I learned more Russian in a month in Ventspils than I have in the last several years. Why? Because I was around people speaking good Russian, not the Soviet patois (and occasional trasianka) one often hears here -- and the talk wasn't weighted with chauvinism. Over at the corner store, after years of learning to shop in Russian, I finally asked whether the cashier ever planned to learn the word for milk in Latvian (it being emblazoned in large letters on every carton in the cooler). No -- that would be diskriminatsiya, she said.

"Leonid Krysin, the deputy director of the Russian Language Institute at the Russian Academy of Sciences, warned that the use of [the] Russian language is waning in former Soviet republics," RFE reports. Krysin on Uzbekistan: "It's very possible that in a few decades, Russian will no longer be spoken there. Or, at least, it will exist, but only as a foreign language that is taught in schools like any other."

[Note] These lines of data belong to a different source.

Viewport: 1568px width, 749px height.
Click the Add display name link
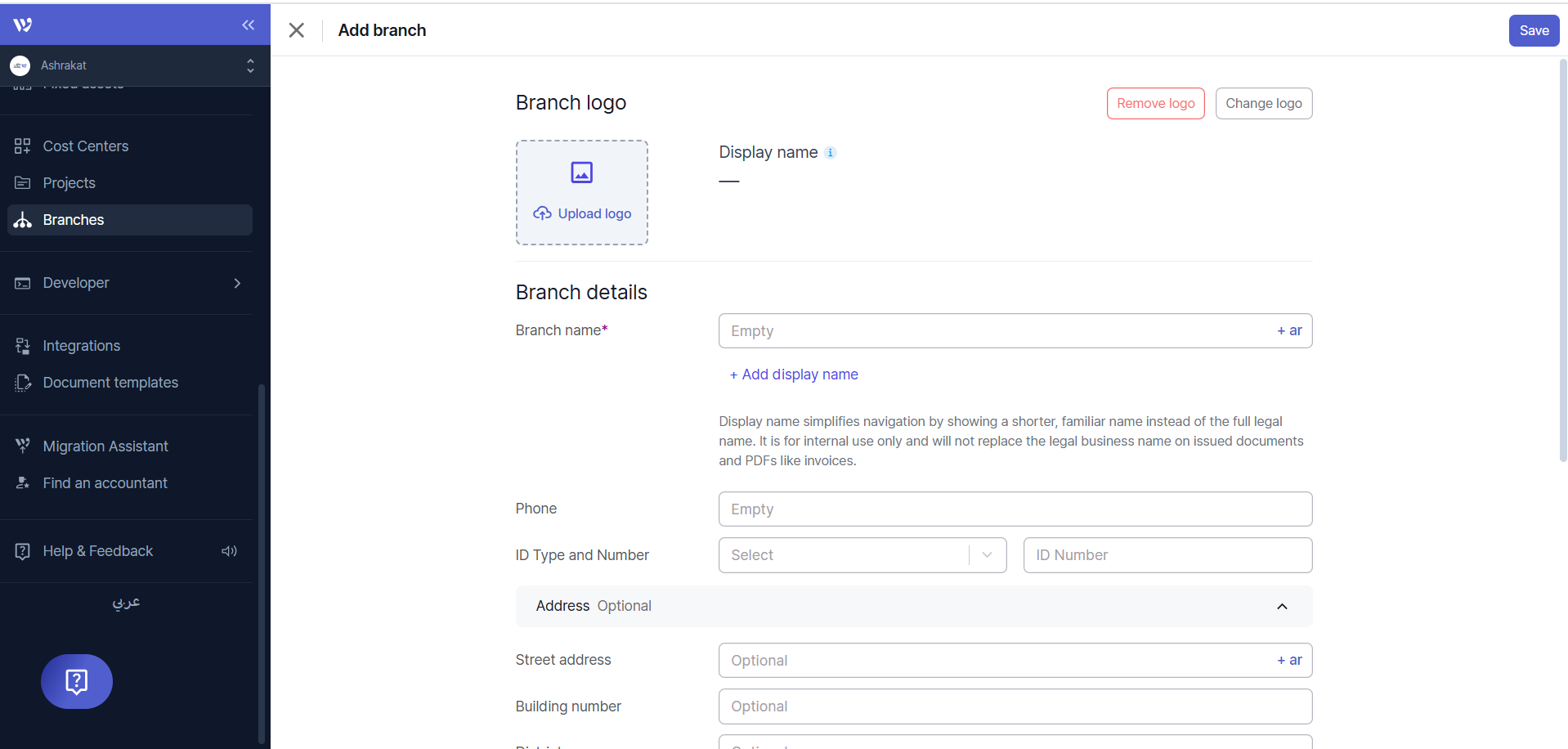794,374
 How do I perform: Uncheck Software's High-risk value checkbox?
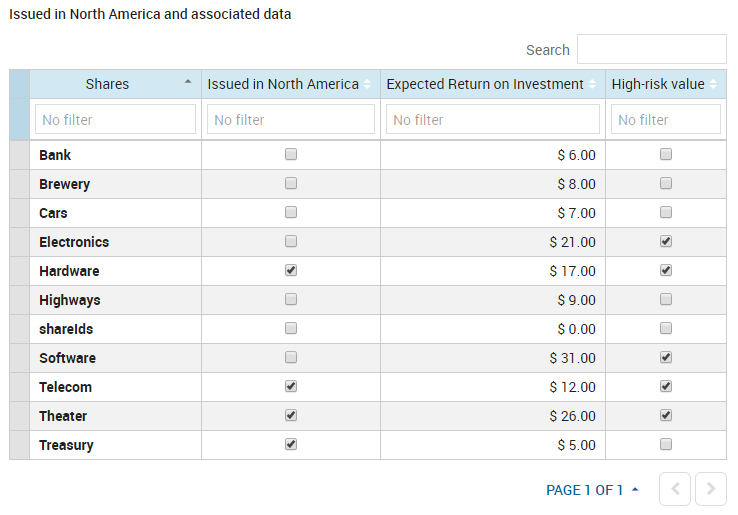[x=666, y=358]
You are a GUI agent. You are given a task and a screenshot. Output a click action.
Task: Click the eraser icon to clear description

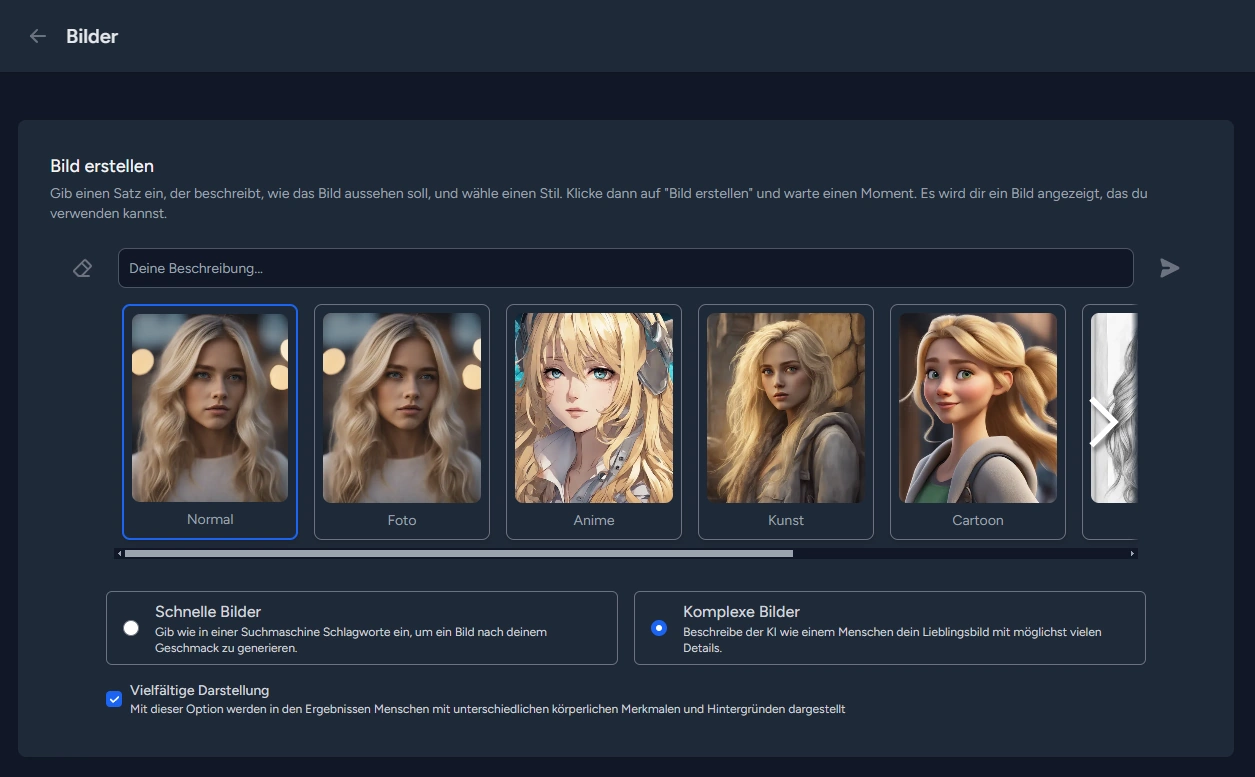[x=83, y=268]
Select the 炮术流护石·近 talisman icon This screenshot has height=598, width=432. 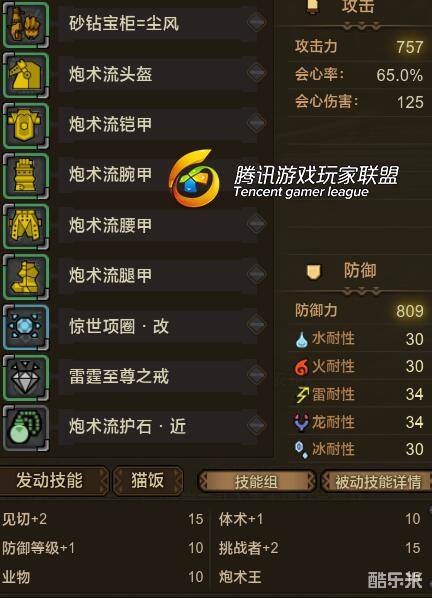[x=26, y=428]
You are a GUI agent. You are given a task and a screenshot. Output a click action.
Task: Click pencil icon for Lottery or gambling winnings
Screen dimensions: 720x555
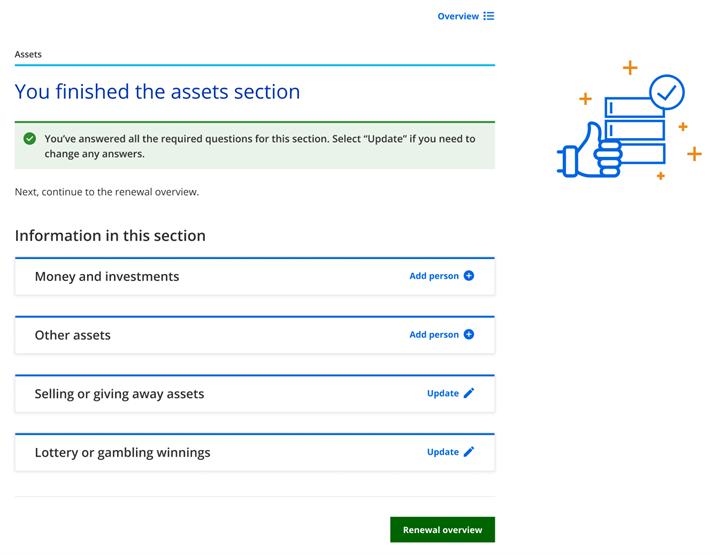(469, 452)
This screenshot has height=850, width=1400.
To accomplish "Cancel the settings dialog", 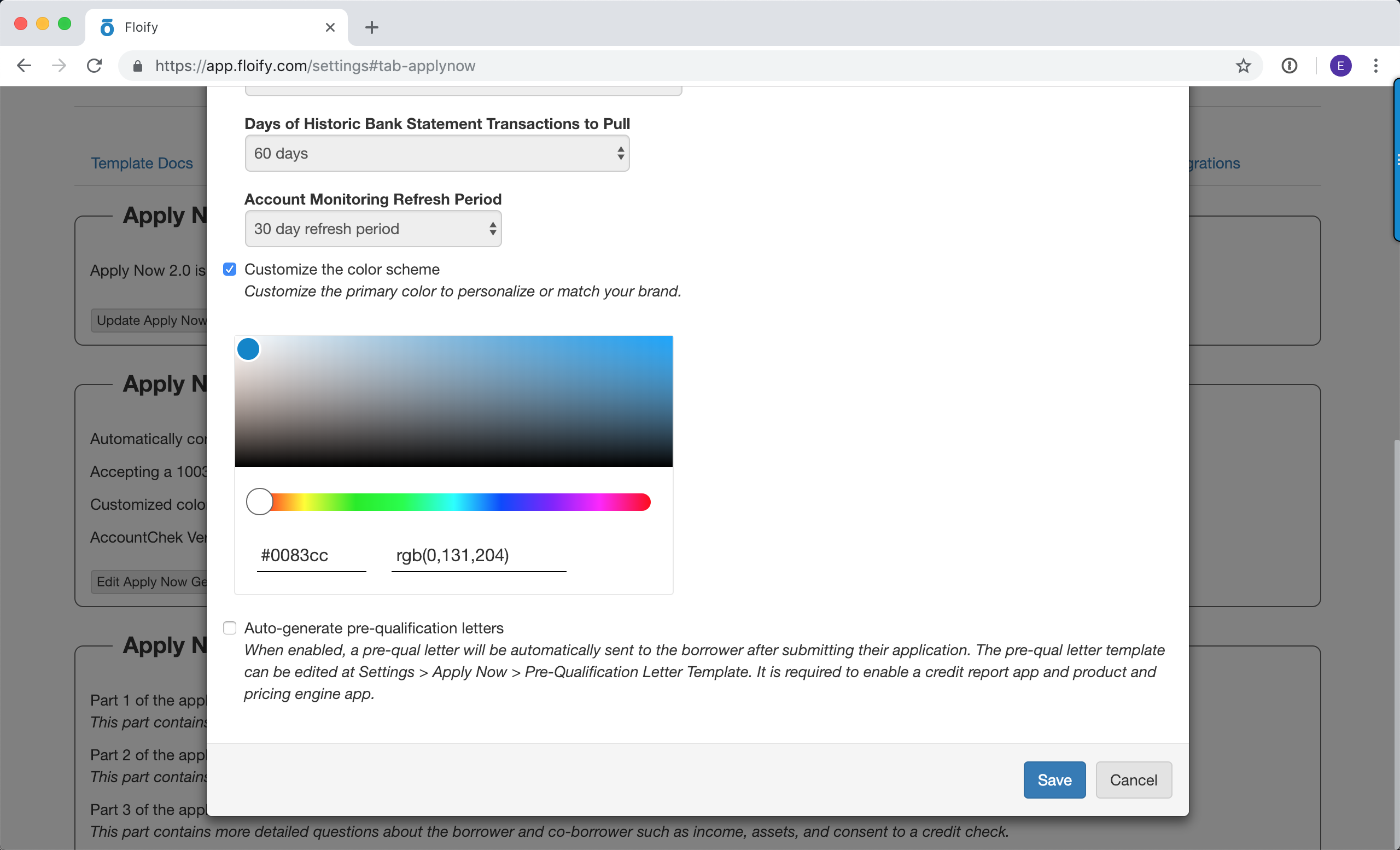I will click(1133, 779).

Russian retains remarkable prestige in Latvia despite its lack of official status. It is, after all, the mother tongue of more than a third of the population. Babich forgets why this Latvian world is so Russian -- like Miroslav Mitrofanov, a Latvian MP who provided bitter commentary re my post on the imperial behemoth, Babich prefers to ignore the history of Russification and Nazi-Soviet aggression. Not long ago, Polish, Yiddish, and German were major minority languages in Latvia. It's not only Latvian that suffered during the occupation -- with the exception of Polish and Romani (and, to a degree, Belarusian), now renascent in a free Latvia, not only the tongues but also the people who spoke them are gone, murdered, banished, or coercively assimilated. I think it's telling that only the Russian minority schools whined about the education reform on principle -- of course, some in the so-called "Russian community" think teaching Ukrainian or Belarusian is part of a plot to dilute or splinter the "Russian world" Babich is so eager to "protect.".

"Or, at least, it will exist, but only as a foreign language that is taught in schools like any other." Nah -- I accidentally found myself at the unveiling of a new taxi company the other day. Hey, I got a free ride home, even. Ah, the smell of new vehicles and the scent of gratuities! The driver could speak no Latvian at all, though. All of the Letts getting free rides blissfully switched to Russian, myself included. But these taxis will service a hotel that receives guests from the "real" Latvia (i.e., Rīga). But heck, the cabbies know a smattering of English. The boy who learned Italian instead of Russian will use the new international language. It's a Russian world, right now -- or a backwater in a country where the conquerors' tongue is rapidly becoming "like any other."

Naturally, Russian is "just" a language -- one that many Latvians enjoy. A great language. When one can get a drink in Latvian in the boondocks of Latvia -- in a language which has less than 2 million speakers as opposed to those 274 million, and possesses only a shrinking little patch of the world -- language politics will lose yet more of their notorious intensity here. Unless homines sovietici like Babich keep babbling in the retro, of course, and "the Russian world" is really code for empire.

Do we want it or not, indeed.

I took the photograph in my local market -- since the language laws were liberalized at the behest of "Europe," Latvian has begun to disappear from the stalls. But the tomatoes are from the Netherlands.